Nowotarska policja wyjaśnia okoliczności wypadku, do którego doszło przed południem na przejeździe kolejowym w Szaflarach. Doszło do niego podczas egzaminu na prawo jazdy.
Za kierownicą samochodu siedziała 18-latka z gminy Jabłonka i egzaminator z oddziału Małopolskiego Ośrodka Ruchu Drogowego w Nowym Targu. Jak informuje asp. szt. Mariusz Wójcik z nowotarskiej policji, podczas przejazdu przez przejazd kolejowy samochód zgasł. Jest to przejazd niestrzeżony, bez sygnalizacji świetlnej i szlabanów. Ani kursantka, ani egzaminator nie wiedzieli, że nadjeżdża pociąg. Gdy ten nagle im się ukazał, próbowali wysiąść z samochodu. Udało się to egzaminatorowi, a młoda dziewczyna została w środku. Po uderzeniu samochód pchał przed sobą auto kilkadziesiąt metrów. 18-latka została zakleszczona w środku. Strażacy musieli rozcinać samochód, żeby ją wydobyć. W stanie ciężkim została zabrana przez pogotowie do szpitala w Nowym Targu.
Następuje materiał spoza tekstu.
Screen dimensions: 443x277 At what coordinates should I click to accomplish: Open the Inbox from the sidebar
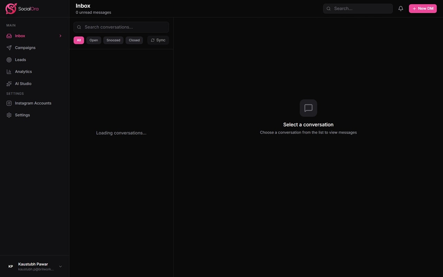(20, 36)
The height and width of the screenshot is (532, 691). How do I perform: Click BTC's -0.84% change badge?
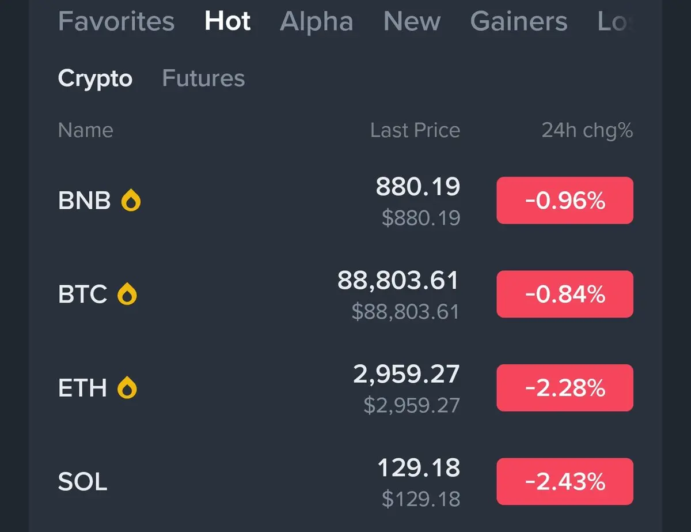pos(565,295)
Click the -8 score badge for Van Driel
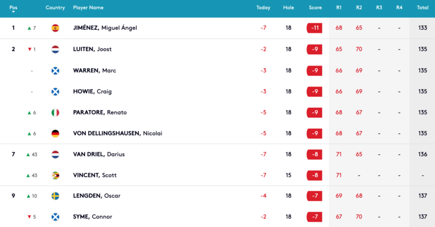The width and height of the screenshot is (435, 227). [315, 154]
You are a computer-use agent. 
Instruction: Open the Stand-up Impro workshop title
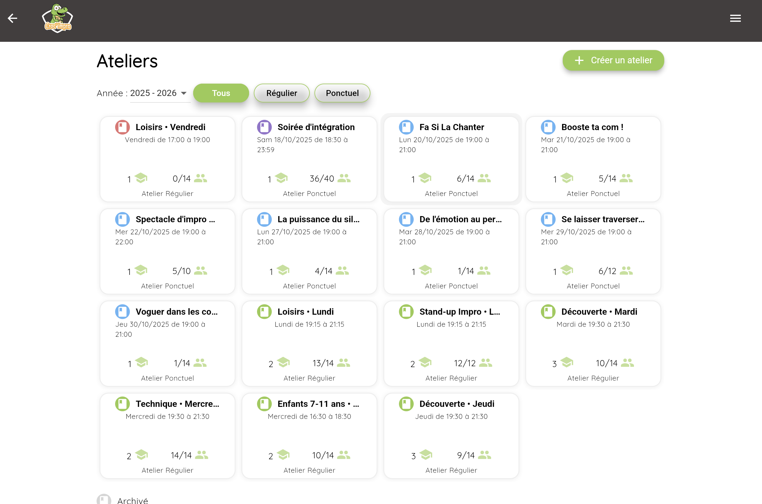click(459, 311)
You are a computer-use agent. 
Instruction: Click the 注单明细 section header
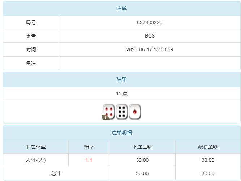(x=122, y=133)
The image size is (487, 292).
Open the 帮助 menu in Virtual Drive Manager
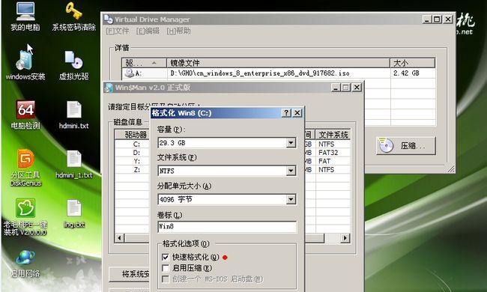click(178, 31)
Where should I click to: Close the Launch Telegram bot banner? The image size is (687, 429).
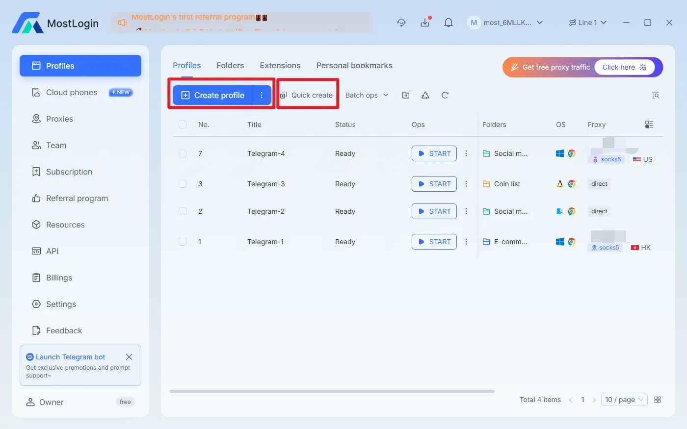tap(129, 357)
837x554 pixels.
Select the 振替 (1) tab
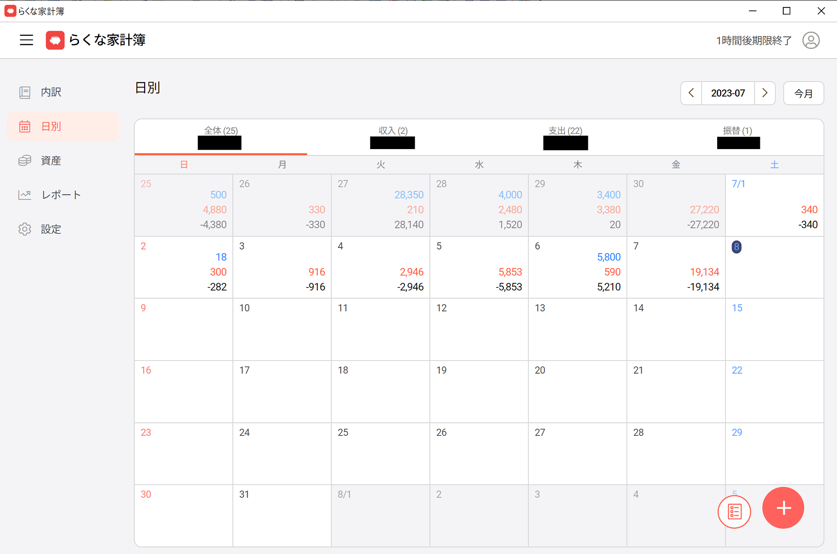[x=738, y=136]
Policja wszczęła śledztwo w sprawie wypadku. Jego okoliczności bada też Małopolski Ośrodek Ruchu Drogowego. Kierownik nowotarskiego oddziału Stanisław Barnaś mówi, że prowadzone są czynności wyjaśniające i na na razie nie są udzielane żadne informacje w tej sprawie.